The independent risk factors for ESBL-associated bacteraemia included recent antibiotic use, admission from a nursing home, length of hospital stay prior to infection, chronic renal failure, presence of a gastrostomy tube, and history of transplant. Recent antibiotic use has been pointed out as an independent risk factor in multiple studies that have investigated ESBL-associated bacteraemia [11,15–18]. Admission from a nursing home has also been identified as a risk factor for ESBL production in several studies investigating bacteraemia [19–21]. The presence of a gastrostomy tube has been associated with acquisition of ESBL-producing organisms among nursing home residents [22,23], whereas chronic renal failure has not been associated with acquisition of ESBL-producing organisms.
Independent risk factors for mortality in the ESBL group included higher Apache II score at the time of positive blood culture and inappropriate empirical therapy. The association of higher Apache II score with increased mortality is not surprising and this was an independent risk factor for mortality in control cases as well. Inappropriate empirical therapy, defined by the use of antibiotic(s) that lack in vitro activity against the causative organism, has been identified as independent risk factor for death in ESBL-associated bacteraemia in several studies [24,25]. We may therefore speculate that the significantly increased mortality with inappropriate empirical therapy, which occurred more frequently in the ESBL and KPC groups than in the control group, contributed to the excess mortality.
Our study has several limitations. First, we analysed ESBL-producing Enterobacteriaceae together, not by species. The selection of controls to be in the same proportions by species as the cases helped to address some of the potential bias arising from this. Second, our analysis of the KPC cases was limited, owing to the relatively small number of cases. Finally, we were not able to associate types of ESBL with clinical attributes, because of their heterogeneity.
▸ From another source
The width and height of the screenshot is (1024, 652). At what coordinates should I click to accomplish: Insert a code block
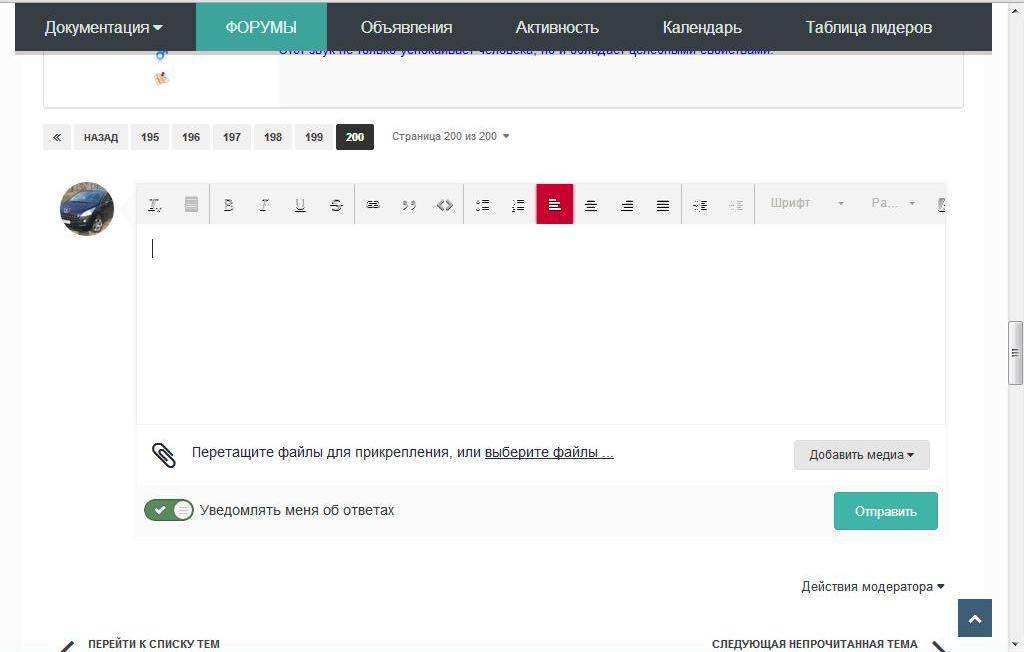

In conclusion, mortality associated with bacteraemia caused by ESBL-producing or KPC-producing Enterobacteriaceae continues to be high, despite improved detection in the clinical laboratory. CTX-M-type ESBLs are now common in E. coli and are also present in other species in the northeastern USA. The frequent occurrence of delay in appropriate therapy probably contributes to the excess mortality. The use of antimicrobials with activity against ESBL-producing organisms, such as carbapenems, is generally accepted as appropriate in unwell patients with risk factors. However, the advent of K. pneumoniae producing KPC-type carbapenemase further complicates this issue.